Le président américain et son entourage seraient-ils plus
convaincants au jeu du "good
cop, bad cop",
avec Trump dans le rôle du "méchant flic", et le secrétaire d'Etat
Rex Tillerson du "bon". "Je ne pense pas qu'il y ait une
quelconque menace imminente", a déclaré Tillerson, mercredi après les
propos incendiaires de Trump. Quelques jours plus tôt, il avait assuré que les
Etats-Unis ne cherchaient pas l'effondrement du régime de Kim Jong-un. Pour
Corentin Sellin, "les dysfonctionnements à la Maison Blanche tiennent plus
de la cacophonie que de la répartition des rôles". Le discours sur
"le feu et la fureur" était d'ailleurs complètement improvisé, a
révélé le New York Times.
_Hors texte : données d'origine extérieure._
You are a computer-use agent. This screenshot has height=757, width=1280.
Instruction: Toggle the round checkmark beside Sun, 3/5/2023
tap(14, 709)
Les notes que Trump tenait en main
concernaient la crise
des opioïdes...
"Trump agit en solo, il tweete et vocifère comme s'il
n'avait aucune contrainte, sur la Corée comme dans les autres domaines",
poursuit Corentin Sellin. Et ensuite, son administration "rame" pour
recoller tant bien que mal les morceaux"... Avant qu'il ne recommence:
juste après les mots apaisants de Tillerson, Trump a retweeté un message de Fox
and Friends indiquant que les forces armées basées à Guam étaient prêtes à se
battre dès "cette nuit".
Résultat, constate le Washington Post, Trump risque surtout de passer pour un
fou auprès de ses propres concitoyens. Un sondage CBS publié mardi montre que 6
Américains sur 10 considèrent avec inquiétude sa capacité à gérer la crise
coréenne. Surtout, poursuit le quotidien, pour jouer au jeu du "good cop, bad cop", il faut que la
personne visée "soit convaincue que le bon flic a de l'autorité sur le
méchant flic ou, au moins, une certaine influence sur lui". Or, tous les
observateurs de la Maison Blanche ont constaté que Trump n'est que très
modérément réceptif aux conseils qui lui sont prodigués.